RHEL runner silent failure of jobs until timeout
Summary
When using RHEL 7.X
runners, jobs would fail silently if the runner encounters any availability issue (e.g. sudden outage, restarts, etc). The job will continue to run until it hits the configured timeout.
Steps to reproduce
- Create a
RHEL 7.x
runner. - Create a long runner pipeline (e.g. sleep).
- Run the pipeline.
- Once the job is running, reboot the runner server.
.gitlab-ci.yml
stages: # List of stages for jobs, and their order of execution
- build
build-job: # This job runs in the build stage, which runs first.
stage: build
tags:
- rhel9
script:
- echo "Compiling the code..."
- sleep 600
- echo "Compile complete."
Actual behavior
- Observe that the job continues in the
running
state and won't prompt any failure message in the logs.
Expected behavior
- The job should fail properly with the following message.

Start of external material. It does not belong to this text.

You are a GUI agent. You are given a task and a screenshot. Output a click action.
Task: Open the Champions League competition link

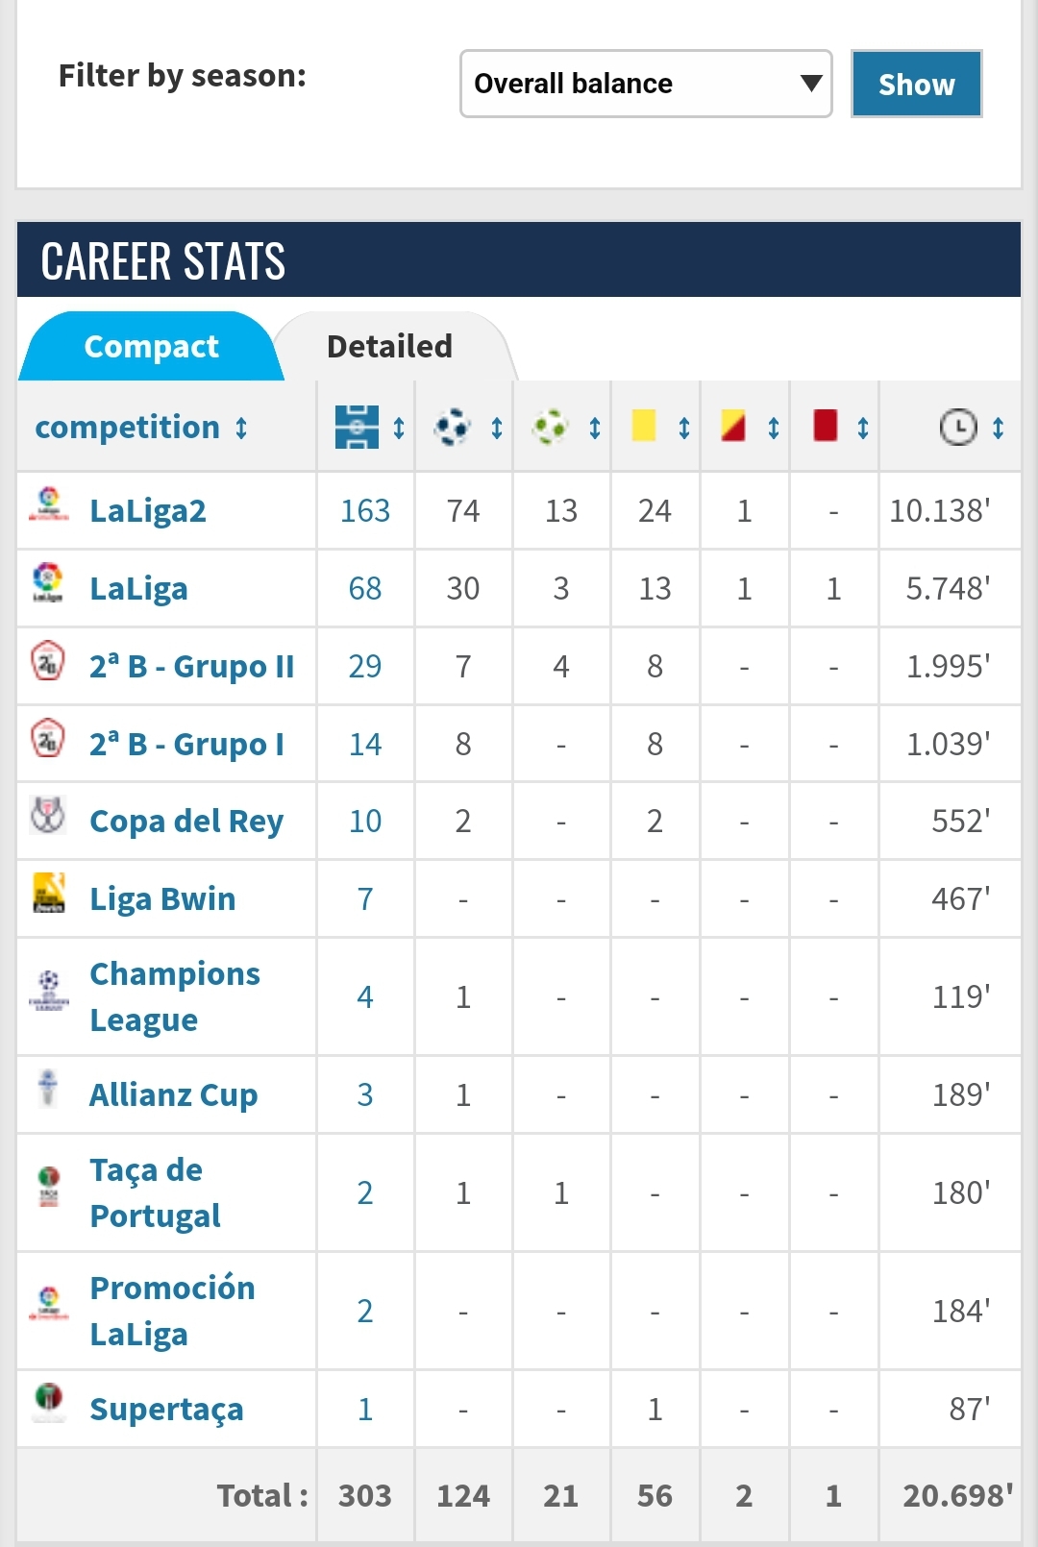pyautogui.click(x=175, y=996)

$ echo "Compiling the code..."
Compiling the code...
$ sleep 600
WARNING: after_script failed, but job will continue unaffected: context canceled
ERROR: Job failed (system failure): aborted: terminated
Relevant logs and/or screenshots
job log
Add the job log
Environment description
config.toml contents
concurrent = 1
check_interval = 0
shutdown_timeout = 0
[session_server]
session_timeout = 1800
[[runners]]
name = "<REDACTED>"
url = "<REDACTED>"
id = 21
token = "<REDACTED>"
token_obtained_at = 2024-02-02T03:52:39Z
token_expires_at = 0001-01-01T00:00:00Z
executor = "docker"
[runners.cache]
MaxUploadedArchiveSize = 0
[runners.docker]
tls_verify = false
image = "ruby:2.7"
privileged = false
disable_entrypoint_overwrite = false
oom_kill_disable = false
disable_cache = false
volumes = ["/cache"]
shm_size = 0
network_mtu = 0
Used GitLab Runner version
Version: 16.8.0
Git revision: c72a09b6
Git branch: 16-8-stable
GO version: go1.21.5
Built: 2024-01-18T22:42:25+0000
OS/Arch: linux/amd64
Possible fixes
- Using a more recent RHEL version (RHEL 9.X) seems to have addressed the issue.